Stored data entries
■ ■ ■ ■ ■ ■ ■

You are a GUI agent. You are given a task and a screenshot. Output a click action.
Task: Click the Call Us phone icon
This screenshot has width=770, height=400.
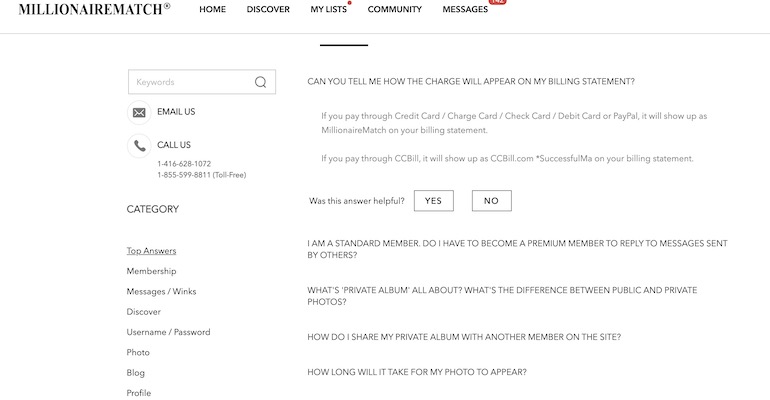[x=139, y=145]
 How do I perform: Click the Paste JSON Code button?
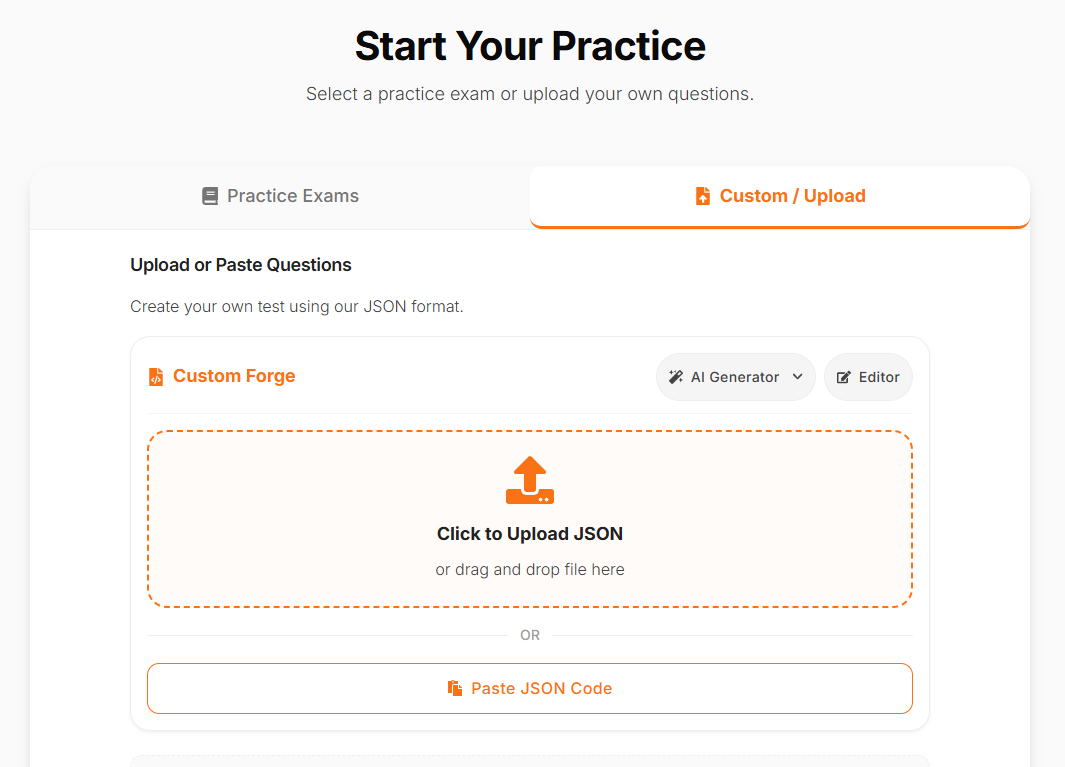(x=530, y=688)
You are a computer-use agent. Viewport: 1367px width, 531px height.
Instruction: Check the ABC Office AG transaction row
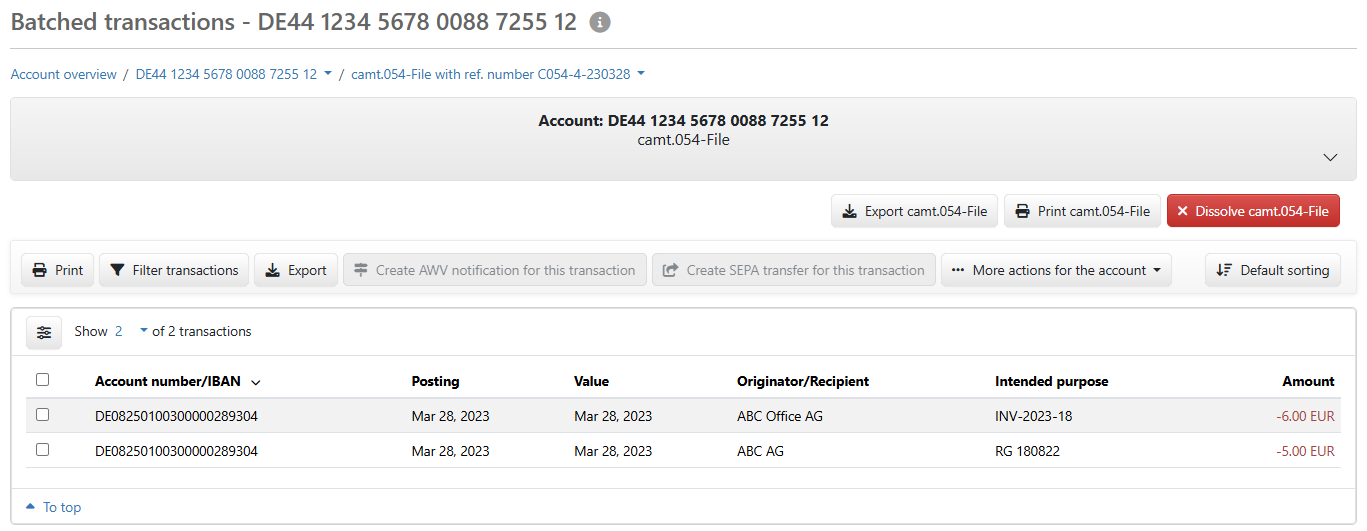tap(42, 415)
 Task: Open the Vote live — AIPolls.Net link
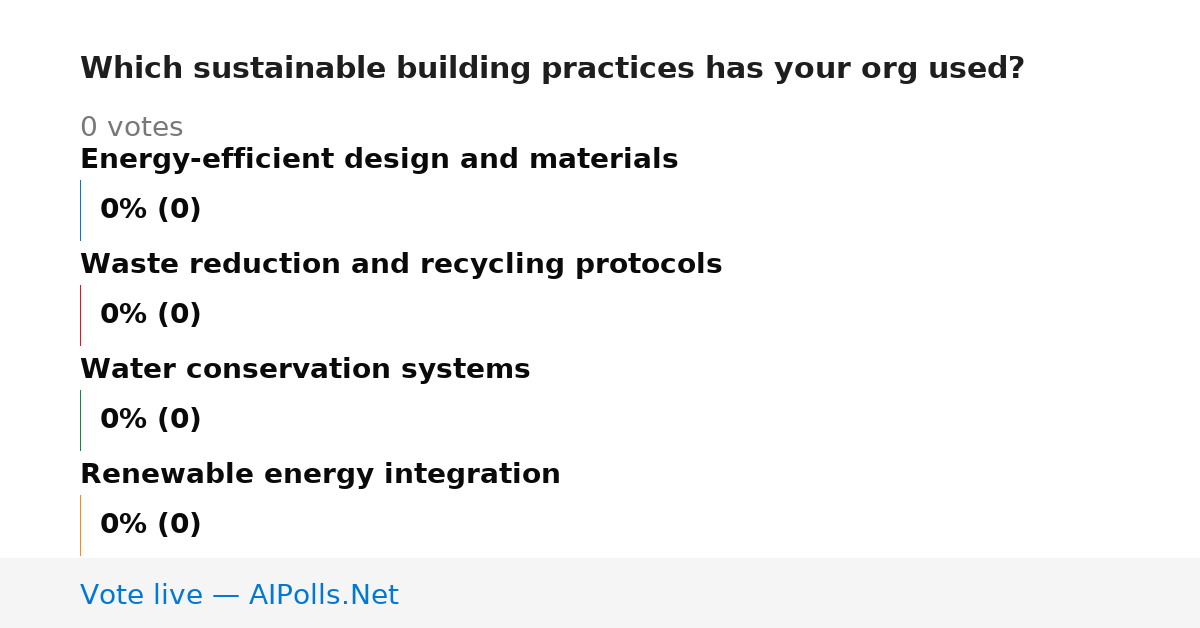239,595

■ ■ ■ ■ ■ ■ ■

The answer must be every line of the records above that holds the word "agent".

You are a GUI agent. You are given a task and a screenshot. Output a click action.
You are a computer-use agent. Viewport: 1367px width, 531px height.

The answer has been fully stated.